Ngl if I didn’t have impact drivers I’d probably hate Phillips screws a whole lot more
Comment on The torque better not be too strong with this one
Pothetato@lemmy.world 6 days agoIn my experience, Phillips heads strip more often than Robertson.
SirSamuel@lemmy.world 6 days ago
azertyfun@sh.itjust.works 6 days ago
Torx > Hex > Robertson > Pozidriv > Phillips > Slot.
This is not (just) the ramblings of a mad nerd, but objective fact derived from contact area between screwdriver and screw.
In practice hex does have one situational advantage over Torx, namely that they are almost always tightened with Allen keys which are more torque-y and can be used in tight spaces. For every other application Torx wins. Every other head type is strictly inferior and only exists for legacy or penny-saving reasons.
marcos@lemmy.world 6 days ago
What they don’t say is that the smaller the features on the contact, the easier it is to strip them. This almost reverses the order on your post depending on the way you tighten the screw.
azertyfun@sh.itjust.works 6 days ago
For hex yes, for Torx no. Your smartphone’s itty bitty screws are quite possibly T4 or similar.

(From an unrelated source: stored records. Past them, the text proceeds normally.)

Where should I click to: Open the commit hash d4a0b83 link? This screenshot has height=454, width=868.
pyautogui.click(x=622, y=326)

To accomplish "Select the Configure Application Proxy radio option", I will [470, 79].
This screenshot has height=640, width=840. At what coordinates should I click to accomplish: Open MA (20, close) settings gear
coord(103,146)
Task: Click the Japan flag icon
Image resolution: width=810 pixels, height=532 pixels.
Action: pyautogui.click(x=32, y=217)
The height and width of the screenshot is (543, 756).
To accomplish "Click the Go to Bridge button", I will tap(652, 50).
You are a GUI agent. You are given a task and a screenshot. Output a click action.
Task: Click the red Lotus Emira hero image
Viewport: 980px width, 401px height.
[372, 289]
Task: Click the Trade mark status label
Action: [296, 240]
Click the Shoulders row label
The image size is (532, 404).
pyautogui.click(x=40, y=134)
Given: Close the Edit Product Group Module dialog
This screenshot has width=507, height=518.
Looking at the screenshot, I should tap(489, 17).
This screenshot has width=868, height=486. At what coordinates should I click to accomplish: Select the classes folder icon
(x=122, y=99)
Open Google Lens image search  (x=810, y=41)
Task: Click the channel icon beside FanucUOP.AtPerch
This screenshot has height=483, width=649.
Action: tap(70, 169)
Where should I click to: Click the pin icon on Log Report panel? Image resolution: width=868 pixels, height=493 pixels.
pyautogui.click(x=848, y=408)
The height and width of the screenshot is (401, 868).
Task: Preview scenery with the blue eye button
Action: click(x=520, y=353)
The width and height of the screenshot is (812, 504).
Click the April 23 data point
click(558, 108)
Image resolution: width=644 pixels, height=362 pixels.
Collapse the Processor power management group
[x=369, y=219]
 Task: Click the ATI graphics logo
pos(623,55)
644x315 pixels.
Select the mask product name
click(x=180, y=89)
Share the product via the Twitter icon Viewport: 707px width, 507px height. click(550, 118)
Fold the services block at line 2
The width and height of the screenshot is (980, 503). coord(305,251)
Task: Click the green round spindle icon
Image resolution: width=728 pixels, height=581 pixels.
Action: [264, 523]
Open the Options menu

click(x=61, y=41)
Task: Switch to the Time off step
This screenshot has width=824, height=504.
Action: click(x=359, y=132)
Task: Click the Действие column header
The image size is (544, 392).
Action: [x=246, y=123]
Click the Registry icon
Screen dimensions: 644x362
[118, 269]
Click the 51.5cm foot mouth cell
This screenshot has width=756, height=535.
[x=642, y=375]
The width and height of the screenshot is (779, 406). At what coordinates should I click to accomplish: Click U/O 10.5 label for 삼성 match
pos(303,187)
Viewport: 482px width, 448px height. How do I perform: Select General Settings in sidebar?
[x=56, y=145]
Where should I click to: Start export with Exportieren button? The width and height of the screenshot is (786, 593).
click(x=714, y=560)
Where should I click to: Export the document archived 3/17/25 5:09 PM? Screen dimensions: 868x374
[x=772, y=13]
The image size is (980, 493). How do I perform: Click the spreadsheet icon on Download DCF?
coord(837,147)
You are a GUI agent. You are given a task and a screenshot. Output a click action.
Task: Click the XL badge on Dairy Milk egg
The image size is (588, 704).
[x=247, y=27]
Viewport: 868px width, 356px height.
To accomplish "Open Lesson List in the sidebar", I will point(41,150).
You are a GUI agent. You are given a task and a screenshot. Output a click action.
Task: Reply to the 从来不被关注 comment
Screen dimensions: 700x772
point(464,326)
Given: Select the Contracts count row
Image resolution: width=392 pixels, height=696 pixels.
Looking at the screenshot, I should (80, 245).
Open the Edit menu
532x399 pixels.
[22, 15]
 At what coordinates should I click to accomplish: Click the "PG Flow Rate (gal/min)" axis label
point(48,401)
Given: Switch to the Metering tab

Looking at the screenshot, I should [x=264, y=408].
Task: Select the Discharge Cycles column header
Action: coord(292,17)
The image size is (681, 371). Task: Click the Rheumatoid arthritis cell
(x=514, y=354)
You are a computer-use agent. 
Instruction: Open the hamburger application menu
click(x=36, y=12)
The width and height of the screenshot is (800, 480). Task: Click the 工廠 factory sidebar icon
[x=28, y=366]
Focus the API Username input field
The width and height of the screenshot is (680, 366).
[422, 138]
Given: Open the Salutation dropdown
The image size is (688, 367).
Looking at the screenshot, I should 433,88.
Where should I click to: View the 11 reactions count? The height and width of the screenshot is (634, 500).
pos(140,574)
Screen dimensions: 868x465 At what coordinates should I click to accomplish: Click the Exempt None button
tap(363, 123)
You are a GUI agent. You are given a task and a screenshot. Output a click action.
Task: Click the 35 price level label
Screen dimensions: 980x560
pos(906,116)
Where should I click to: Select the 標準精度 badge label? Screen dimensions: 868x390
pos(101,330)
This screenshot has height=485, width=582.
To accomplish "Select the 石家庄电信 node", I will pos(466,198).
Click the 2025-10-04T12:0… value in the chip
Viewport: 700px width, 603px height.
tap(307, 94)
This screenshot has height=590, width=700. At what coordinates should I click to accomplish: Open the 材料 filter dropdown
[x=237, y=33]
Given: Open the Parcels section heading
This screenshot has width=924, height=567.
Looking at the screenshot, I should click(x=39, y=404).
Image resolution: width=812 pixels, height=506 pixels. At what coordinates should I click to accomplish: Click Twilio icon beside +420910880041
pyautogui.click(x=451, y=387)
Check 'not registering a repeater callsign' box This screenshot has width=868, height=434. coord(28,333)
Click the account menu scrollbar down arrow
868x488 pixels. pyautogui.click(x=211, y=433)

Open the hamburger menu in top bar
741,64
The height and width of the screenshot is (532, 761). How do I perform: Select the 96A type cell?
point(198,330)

marcos@lemmy.world 5 days ago
Torx is more resilient to over-torsion than Hex, but both of them will end near the end of the list on that one metric, with slot first, and way ahead of anything else.
Despite what the Torx publicity says, engineering is done over a multitude of dimensions, and that one dimension Torx wins may not be nearly as important as some other random one.